Die Situation geflüchteter Rohingya in Bangladesch, der Bau einer Mauer an der Grenze zu Mexiko oder die Unterstützung der libyschen Küstenwache zur Kontrolle von Fluchtbewegungen über das Mittelmeer: dies erweckt alles eher nicht den Anschein, dass auf internationaler Ebene ein breites Interesse an einer grundlegenden Verbesserung der Situation von Flüchtlingen und MigrantInnen existiert. Dennoch gibt es seit mehreren Jahren in internationalen Foren und Gremien Bewegung, hin zu mehr multilateraler Zusammenarbeit in der Flüchtlings- und Migrationspolitik.
Am 19. September 2016 haben sich die Mitgliedsstaaten der Vereinten Nationen auf dem UN Gipfel für Flüchtlinge und Migranten in ihrer New Yorker Erklärung darauf geeinigt, bis Ende 2018 zwei globale Rahmenwerke („Global Compacts“) zu erarbeiten. Ein „Globaler Pakt zu Flüchtlingen“, der sich ausschließlich auf Flüchtlinge bezieht, die den Kriterien der Genfer Flüchtlingskonvention entsprechen, soll zu einer verbesserten (finanziellen) Unterstützung der Hauptaufnahmeländer von Flüchtlingen sowie mehr internationaler Verantwortungsteilung bei großen Fluchtbewegungen beitragen. Der „Globale Pakt zu sicherer, geordneter und legaler Migration“, der all diejenigen umfasst, die nicht unter das Mandat der Genfer Flüchtlingskonvention fallen (ausgeschlossen allerdings die intern Vertriebenen), soll umfassende Prinzipien für eine verstärkte Kooperation in der internationalen Migrationspolitik enthalten.
Noch offen ist jedoch bislang, welche Schwerpunkte der Globale Pakt zu Migration setzen wird. Wird er tatsächlich einen Beitrag zur Ausweitung legaler und sicherer Migrationswege leisten und die rechtliche Situation von MigrantInnen verbessern oder ebnet er den Weg für eine restriktive Einwanderungs- und Migrationspolitik, bspw. indem auf die Rückführung von MigrantInnen, die Bekämpfung sog. Schmuggler und irregulärer Migration gesetzt wird?
Seit heute treffen sich die Regierungsdelegationen im mexikanischen Puerto Vallarta, um nach einer Phase regionaler und thematischer Konsultationen, an denen auch die Zivilgesellschaft beteiligt war, eine erste Bilanz zu ziehen und Eckpunkte und Prioritäten für den Compact zu formulieren. Ab Februar kommenden Jahres beginnen dann auf Grundlage eines ersten Entwurfs die eigentlichen Verhandlungen.

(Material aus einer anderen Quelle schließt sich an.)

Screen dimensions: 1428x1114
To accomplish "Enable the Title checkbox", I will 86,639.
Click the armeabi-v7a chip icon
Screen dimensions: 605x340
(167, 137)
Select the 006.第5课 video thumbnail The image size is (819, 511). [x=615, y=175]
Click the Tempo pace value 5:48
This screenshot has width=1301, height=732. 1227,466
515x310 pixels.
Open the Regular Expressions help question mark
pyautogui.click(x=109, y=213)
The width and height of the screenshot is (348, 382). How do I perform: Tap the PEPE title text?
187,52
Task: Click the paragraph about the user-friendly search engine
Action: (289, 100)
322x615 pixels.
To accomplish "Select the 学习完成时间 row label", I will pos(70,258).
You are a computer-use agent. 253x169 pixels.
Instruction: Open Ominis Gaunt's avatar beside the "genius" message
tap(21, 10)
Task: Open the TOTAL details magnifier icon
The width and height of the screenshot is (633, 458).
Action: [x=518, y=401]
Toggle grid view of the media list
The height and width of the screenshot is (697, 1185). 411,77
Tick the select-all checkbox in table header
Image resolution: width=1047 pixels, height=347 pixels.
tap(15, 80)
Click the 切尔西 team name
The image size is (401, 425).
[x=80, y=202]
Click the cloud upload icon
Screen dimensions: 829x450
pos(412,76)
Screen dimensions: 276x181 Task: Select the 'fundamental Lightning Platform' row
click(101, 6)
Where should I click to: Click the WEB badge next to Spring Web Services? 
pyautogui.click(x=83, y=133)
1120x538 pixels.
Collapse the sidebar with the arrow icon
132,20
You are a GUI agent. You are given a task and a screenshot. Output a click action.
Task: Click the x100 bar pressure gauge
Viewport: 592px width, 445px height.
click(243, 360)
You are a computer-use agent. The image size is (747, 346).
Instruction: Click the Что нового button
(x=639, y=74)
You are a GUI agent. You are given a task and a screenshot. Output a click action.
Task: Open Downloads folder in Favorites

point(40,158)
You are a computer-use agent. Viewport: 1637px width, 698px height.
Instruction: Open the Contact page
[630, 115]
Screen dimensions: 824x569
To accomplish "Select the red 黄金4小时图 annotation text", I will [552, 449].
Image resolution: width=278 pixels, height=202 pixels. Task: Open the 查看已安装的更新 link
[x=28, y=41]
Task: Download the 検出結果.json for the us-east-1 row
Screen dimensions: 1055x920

Absehbar ist jedoch bereits jetzt, dass es sich bei dem Migrationspakt eher um ein „soft law“ und nicht um ein im völkerrechtlichen Sinne verbindliches Abkommen handeln wird. Nach wie vor sind nur die wenigsten Regierungen dazu bereit, ihre Souveränität in Migrations- und Flüchtlingsfragen an übergeordnete Instanzen abzugeben bzw. konkrete Verpflichtungen einzugehen. Deutlich machte dies auch die US Regierung, die am Wochenende durch ihre UN Gesandte Nikki Haley erklären ließ, dass sie sich an dem weiteren Prozess zum Global Compact erst gar nicht beteiligen werden: „We will decide how best to control our borders and who will be allowed to enter our country. The global approach in the New York Declaration is simply not compatible with U.S. sovereignty.”
Trotz seiner völkerrechtlich nicht bindenden Wirkung werden von internationaler migrantischer und zivilgesellschaftlicher Seite große Hoffnungen in den Migrationspakt gesetzt. Seit der im Jahr 1990 verabschiedeten UN Wanderarbeitnehmerkonvention, die aufgrund einer nur geringen Ratifizierung durch Zielländer der Migration, bislang nur eine begrenzte Wirkung entfaltet hat, gab es nur wenige Ansätze hin zu mehr Multilateralismus in der Migrationspolitik.
In einem gemeinsamen Forderungspapier „Now and How. Ten Acts for the Global Compact“, das auch von Brot für die Welt und zahlreichen Partnerorganisationen unterzeichnet wurde, stellen die Autoren in zehn verschiedenen Themenbereichen grundlegende Anforderungen an den zukünftigen Migrationspakt. Verknüpft sind dabei die einzelnen Forderungen mit jeweils konkreten Umsetzungsempfehlungen und Vorschlägen zu Berichts- und Überprüfungsmechanismen.